◆ INSTRUCTIONS FOR THE TASK
Every entry should be returned exactly. Omit none of them.

◆ SOURCE MATERIAL

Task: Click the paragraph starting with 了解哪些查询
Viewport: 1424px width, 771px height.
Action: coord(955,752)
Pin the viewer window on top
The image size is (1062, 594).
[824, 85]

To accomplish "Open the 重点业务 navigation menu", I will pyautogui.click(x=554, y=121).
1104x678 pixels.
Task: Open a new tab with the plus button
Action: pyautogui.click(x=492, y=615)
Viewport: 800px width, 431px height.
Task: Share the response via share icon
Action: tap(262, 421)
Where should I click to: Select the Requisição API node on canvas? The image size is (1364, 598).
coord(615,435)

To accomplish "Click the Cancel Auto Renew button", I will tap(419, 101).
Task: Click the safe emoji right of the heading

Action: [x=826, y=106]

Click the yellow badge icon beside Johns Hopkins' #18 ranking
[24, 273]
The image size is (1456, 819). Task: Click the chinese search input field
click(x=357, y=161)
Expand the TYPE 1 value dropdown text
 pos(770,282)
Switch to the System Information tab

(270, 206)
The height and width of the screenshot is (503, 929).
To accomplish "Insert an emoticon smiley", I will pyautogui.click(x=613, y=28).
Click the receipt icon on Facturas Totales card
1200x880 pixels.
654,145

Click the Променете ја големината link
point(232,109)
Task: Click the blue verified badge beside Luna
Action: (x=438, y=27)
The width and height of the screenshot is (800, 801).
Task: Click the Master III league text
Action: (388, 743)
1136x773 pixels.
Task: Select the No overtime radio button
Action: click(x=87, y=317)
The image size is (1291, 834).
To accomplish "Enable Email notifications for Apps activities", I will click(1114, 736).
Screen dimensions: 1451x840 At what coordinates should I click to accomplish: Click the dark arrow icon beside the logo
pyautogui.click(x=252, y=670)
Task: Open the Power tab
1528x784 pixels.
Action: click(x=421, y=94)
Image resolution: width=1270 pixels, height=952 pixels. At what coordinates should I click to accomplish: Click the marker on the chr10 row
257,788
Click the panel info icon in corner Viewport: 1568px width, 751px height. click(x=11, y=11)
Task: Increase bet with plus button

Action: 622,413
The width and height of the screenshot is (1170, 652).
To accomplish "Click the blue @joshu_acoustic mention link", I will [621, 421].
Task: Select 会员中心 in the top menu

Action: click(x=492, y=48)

◆ ANSWER SECTION
Task: Click the paragraph starting with 了解哪些查询
Viewport: 1424px width, 771px height.
Action: coord(955,752)
Pin the viewer window on top
The image size is (1062, 594).
[824, 85]

To accomplish "Open the 重点业务 navigation menu", I will pyautogui.click(x=554, y=121).
1104x678 pixels.
Task: Open a new tab with the plus button
Action: pyautogui.click(x=492, y=615)
Viewport: 800px width, 431px height.
Task: Share the response via share icon
Action: tap(262, 421)
Where should I click to: Select the Requisição API node on canvas? The image size is (1364, 598).
coord(615,435)

To accomplish "Click the Cancel Auto Renew button", I will tap(419, 101).
Task: Click the safe emoji right of the heading

Action: [x=826, y=106]

Click the yellow badge icon beside Johns Hopkins' #18 ranking
[24, 273]
The image size is (1456, 819). Task: Click the chinese search input field
click(x=357, y=161)
Expand the TYPE 1 value dropdown text
 pos(770,282)
Switch to the System Information tab

(270, 206)
The height and width of the screenshot is (503, 929).
To accomplish "Insert an emoticon smiley", I will pyautogui.click(x=613, y=28).
Click the receipt icon on Facturas Totales card
1200x880 pixels.
654,145

Click the Променете ја големината link
point(232,109)
Task: Click the blue verified badge beside Luna
Action: (x=438, y=27)
The width and height of the screenshot is (800, 801).
Task: Click the Master III league text
Action: (388, 743)
1136x773 pixels.
Task: Select the No overtime radio button
Action: click(x=87, y=317)
The image size is (1291, 834).
To accomplish "Enable Email notifications for Apps activities", I will click(1114, 736).
Screen dimensions: 1451x840 At what coordinates should I click to accomplish: Click the dark arrow icon beside the logo
pyautogui.click(x=252, y=670)
Task: Open the Power tab
1528x784 pixels.
Action: click(x=421, y=94)
Image resolution: width=1270 pixels, height=952 pixels. At what coordinates should I click to accomplish: Click the marker on the chr10 row
257,788
Click the panel info icon in corner Viewport: 1568px width, 751px height. click(x=11, y=11)
Task: Increase bet with plus button

Action: 622,413
The width and height of the screenshot is (1170, 652).
To accomplish "Click the blue @joshu_acoustic mention link", I will [621, 421].
Task: Select 会员中心 in the top menu

Action: click(x=492, y=48)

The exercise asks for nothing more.